» STATED GOAL
Recast the records starting at the line containing "Task: Click the dot over South Africa" and ending at the line containing "Task: Turn off On Save image optimization" as a Markdown table with the columns Row and Line, skipping blank lines. Leave the pictures out of the answer.

» SOURCE RECORDS

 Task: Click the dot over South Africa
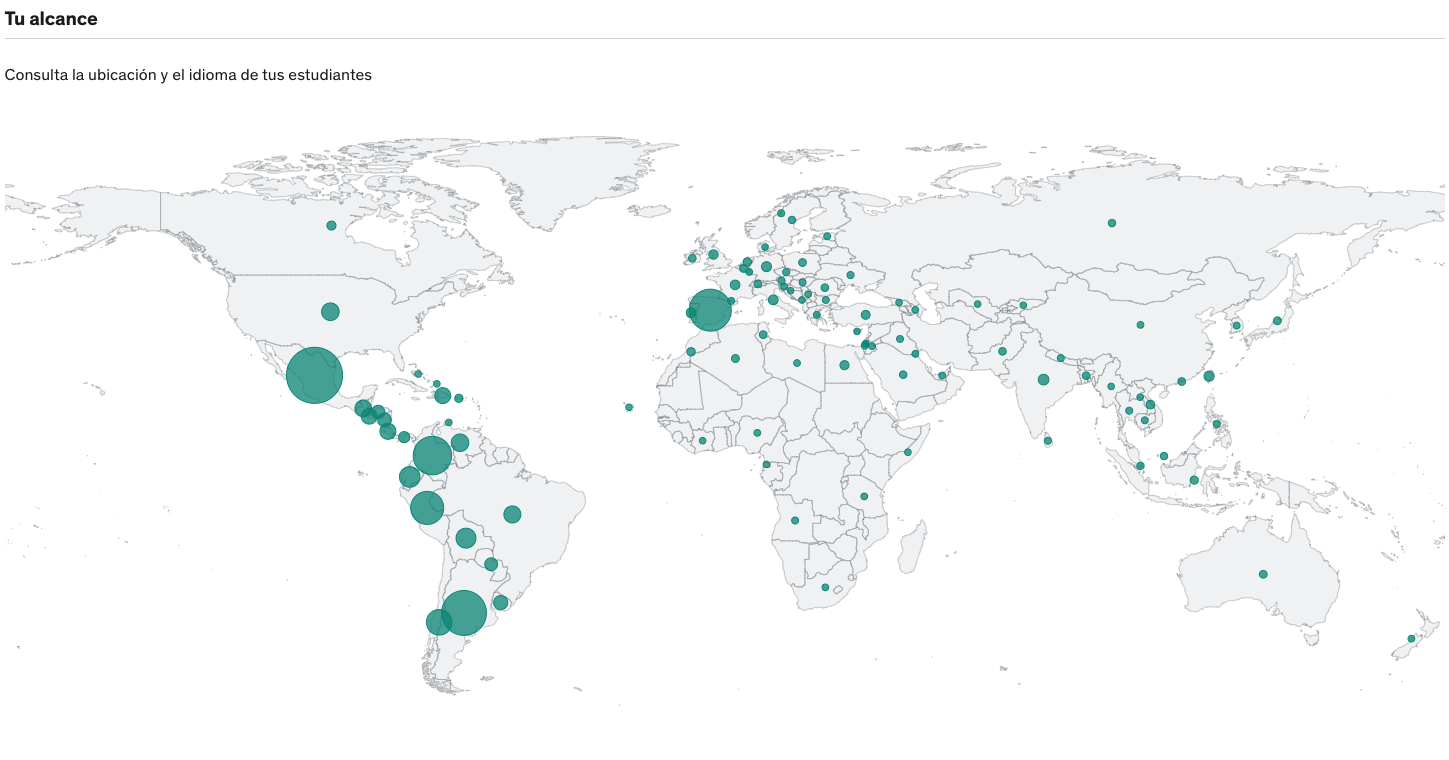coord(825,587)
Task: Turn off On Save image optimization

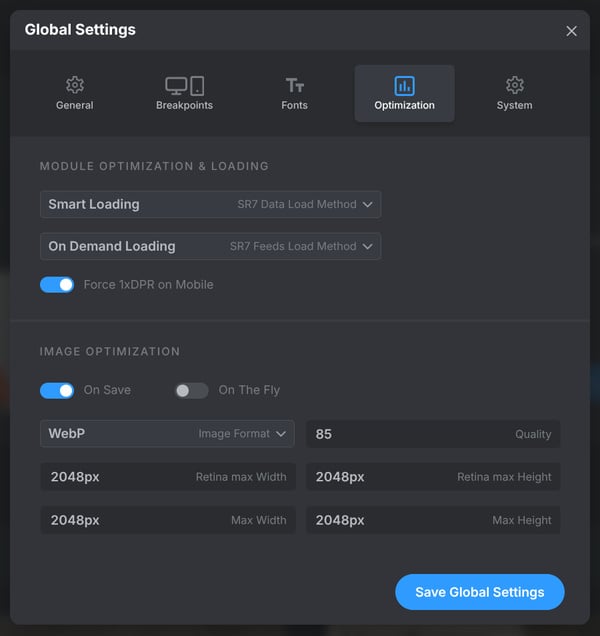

==

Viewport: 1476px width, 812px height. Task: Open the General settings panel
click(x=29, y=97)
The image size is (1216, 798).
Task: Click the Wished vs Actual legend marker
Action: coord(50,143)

» THE OUTPUT
| Row | Line |
|---|---|
| 1 |  Task: Click the dot over South Africa |
| 2 | coord(825,587) |
| 3 | Task: Turn off On Save image optimization |